Dr. Neda Mirzaeian, assistant professor of operations management in the Naveen Jindal School of Management at The University of Texas at Dallas, is first author of a study examining how self-driving cars could help alleviate both commuting congestion and demand for parking in cities' downtown areas.
Mirzaeian and colleagues at Carnegie Mellon University published their findings online in the journal Management Science. Their research considers how urban planners can design a city's infrastructure around self-driving cars.
The authors lay out a road map for urban planners as autonomous vehicles (AVs) become more mainstream. Self-driving cars are already roaming Dallas' central business district, where a little over a quarter of the area is designated for parking.
Mirzaeian examined how wider adoption of self-driving cars can alter urban landscapes and reduce the need to maintain large swaths for costly downtown parking spaces.
As autonomous vehicles become more prevalent, the researchers suggest that downtown parking fees and congestion tolls could help drive down the system cost, or time spent traveling and in traffic, by up to 28.5% and incentivize parking around the perimeter of a central business district. That in turn could allow for more residential, retail and office development in the core downtown area.
"Autonomous cars don't necessarily need parking space," Mirzaeian said. "They need a drop-off space. Like a school drop-off in the morning."
Dr. Neda Mirzaeian
Researchers conducted a continuous-time, game-theoretic traffic model of Pittsburgh and found that autonomous vehicles parked away from downtown to avoid steep parking prices until traffic at farther-out lots became congested, forcing a shift back to downtown parking.

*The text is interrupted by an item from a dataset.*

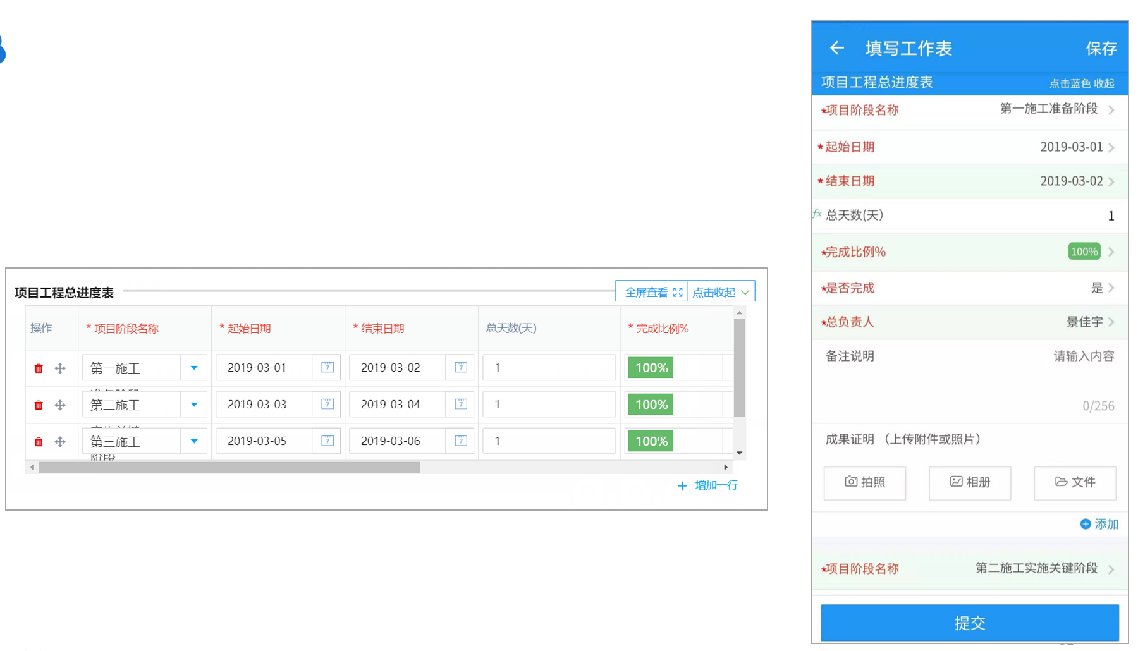The image size is (1138, 651).
Task: Delete the 第一施工 row with trash icon
Action: click(39, 368)
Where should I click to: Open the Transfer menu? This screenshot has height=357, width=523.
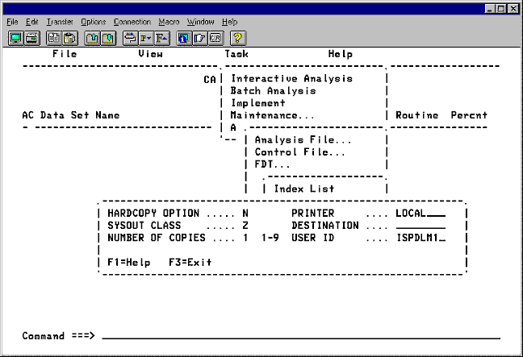coord(59,21)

Other factors researchers considered in the study were the time commuters left for work and traffic congestion after self-driving cars had dropped off commuters.
"In our study, we sought not to propose city-specific solutions, but to highlight general tradeoffs and dynamics in human behavior that emerge when AVs, commuters and infrastructure interact," Mirzaeian said. "Our model can serve as a guide, or even an early warning system, to recognize how seemingly small shifts in technology, costs or incentives can lead to large changes in commuter behavior and systemwide efficiency."
Dr. Neda Mirzaeian, assistant professor of operations management in the Naveen Jindal School of Management
While researchers focused their study on Pittsburgh traffic patterns, their findings could be applied to other cities.
"These results suggest that cities with a central business district that experience congestion because of morning commute can benefit significantly from the mass adoption of AVs by adjusting their short-term and long-term transportation and infrastructure policies," the researchers concluded.